* _What the exercise asks_
Return, word for word, the lines running from the one that contains "Click the fullscreen chart icon" to the final line of the listing below.

* _Data_

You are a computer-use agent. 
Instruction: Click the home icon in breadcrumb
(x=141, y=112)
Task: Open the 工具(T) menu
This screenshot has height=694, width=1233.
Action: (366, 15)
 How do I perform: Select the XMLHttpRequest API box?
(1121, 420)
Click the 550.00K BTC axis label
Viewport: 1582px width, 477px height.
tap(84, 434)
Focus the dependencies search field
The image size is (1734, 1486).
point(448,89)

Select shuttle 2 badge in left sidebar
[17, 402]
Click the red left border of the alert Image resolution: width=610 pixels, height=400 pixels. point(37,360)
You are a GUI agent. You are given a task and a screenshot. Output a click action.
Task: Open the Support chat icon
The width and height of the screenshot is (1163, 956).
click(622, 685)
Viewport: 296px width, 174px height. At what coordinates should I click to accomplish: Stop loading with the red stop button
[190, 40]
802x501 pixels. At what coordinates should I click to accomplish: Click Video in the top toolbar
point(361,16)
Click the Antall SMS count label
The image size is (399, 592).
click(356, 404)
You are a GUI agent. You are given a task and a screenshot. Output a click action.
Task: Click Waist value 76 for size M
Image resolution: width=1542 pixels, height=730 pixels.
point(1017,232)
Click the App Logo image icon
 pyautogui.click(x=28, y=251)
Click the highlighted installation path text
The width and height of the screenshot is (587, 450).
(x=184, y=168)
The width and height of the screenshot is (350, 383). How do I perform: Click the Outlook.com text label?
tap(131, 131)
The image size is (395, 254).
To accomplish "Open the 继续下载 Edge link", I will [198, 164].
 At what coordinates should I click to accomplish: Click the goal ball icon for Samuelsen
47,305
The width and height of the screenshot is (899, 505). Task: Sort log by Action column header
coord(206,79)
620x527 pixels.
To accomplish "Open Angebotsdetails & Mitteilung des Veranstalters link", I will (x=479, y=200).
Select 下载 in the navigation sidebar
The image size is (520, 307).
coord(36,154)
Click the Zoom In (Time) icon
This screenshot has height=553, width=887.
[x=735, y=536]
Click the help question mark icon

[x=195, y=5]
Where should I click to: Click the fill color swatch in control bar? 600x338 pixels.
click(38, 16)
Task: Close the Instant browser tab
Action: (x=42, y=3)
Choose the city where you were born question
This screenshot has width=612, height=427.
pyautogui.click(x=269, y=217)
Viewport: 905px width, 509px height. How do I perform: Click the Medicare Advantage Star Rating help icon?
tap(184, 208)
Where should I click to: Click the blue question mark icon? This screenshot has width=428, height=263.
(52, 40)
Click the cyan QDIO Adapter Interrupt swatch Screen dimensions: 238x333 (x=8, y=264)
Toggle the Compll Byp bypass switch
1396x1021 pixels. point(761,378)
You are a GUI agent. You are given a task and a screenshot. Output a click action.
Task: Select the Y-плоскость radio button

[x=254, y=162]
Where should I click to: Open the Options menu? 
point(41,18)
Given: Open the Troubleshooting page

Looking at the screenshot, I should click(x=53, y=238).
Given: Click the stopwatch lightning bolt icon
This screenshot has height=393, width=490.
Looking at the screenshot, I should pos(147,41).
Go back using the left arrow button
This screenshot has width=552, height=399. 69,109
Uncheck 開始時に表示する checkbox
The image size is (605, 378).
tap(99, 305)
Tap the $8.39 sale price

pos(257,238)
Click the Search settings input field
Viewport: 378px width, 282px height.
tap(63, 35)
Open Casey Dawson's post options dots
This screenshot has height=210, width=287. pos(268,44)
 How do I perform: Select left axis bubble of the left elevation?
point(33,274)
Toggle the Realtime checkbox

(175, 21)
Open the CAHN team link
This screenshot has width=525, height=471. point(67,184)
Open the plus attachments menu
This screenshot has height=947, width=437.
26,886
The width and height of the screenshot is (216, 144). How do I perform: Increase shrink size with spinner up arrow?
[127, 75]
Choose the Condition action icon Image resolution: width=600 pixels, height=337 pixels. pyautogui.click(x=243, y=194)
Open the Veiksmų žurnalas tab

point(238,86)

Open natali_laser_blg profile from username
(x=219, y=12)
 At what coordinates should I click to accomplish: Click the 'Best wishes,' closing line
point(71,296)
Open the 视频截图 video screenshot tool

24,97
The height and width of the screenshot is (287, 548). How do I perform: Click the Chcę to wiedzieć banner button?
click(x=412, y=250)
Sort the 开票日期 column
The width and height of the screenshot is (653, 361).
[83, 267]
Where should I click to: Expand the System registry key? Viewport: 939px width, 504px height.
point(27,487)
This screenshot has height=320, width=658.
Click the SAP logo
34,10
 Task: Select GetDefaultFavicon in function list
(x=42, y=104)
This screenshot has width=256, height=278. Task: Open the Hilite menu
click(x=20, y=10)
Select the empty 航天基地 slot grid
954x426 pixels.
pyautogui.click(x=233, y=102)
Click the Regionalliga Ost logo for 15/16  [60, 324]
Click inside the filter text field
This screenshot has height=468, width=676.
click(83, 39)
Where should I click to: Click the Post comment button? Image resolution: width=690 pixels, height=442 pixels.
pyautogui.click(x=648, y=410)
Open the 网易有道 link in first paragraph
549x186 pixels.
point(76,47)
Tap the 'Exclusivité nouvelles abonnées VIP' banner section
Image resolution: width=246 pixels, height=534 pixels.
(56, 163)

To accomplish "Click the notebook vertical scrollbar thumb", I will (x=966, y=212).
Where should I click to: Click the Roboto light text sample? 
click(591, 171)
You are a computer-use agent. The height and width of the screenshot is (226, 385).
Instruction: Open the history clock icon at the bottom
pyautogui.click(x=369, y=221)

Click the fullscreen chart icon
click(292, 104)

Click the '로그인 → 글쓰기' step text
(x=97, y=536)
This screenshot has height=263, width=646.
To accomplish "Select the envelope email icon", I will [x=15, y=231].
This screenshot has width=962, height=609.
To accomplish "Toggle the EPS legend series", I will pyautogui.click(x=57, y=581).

* _Completed exercise_
Click the fullscreen chart icon
click(292, 104)

Click the '로그인 → 글쓰기' step text
(x=97, y=536)
This screenshot has height=263, width=646.
To accomplish "Select the envelope email icon", I will [x=15, y=231].
This screenshot has width=962, height=609.
To accomplish "Toggle the EPS legend series", I will pyautogui.click(x=57, y=581).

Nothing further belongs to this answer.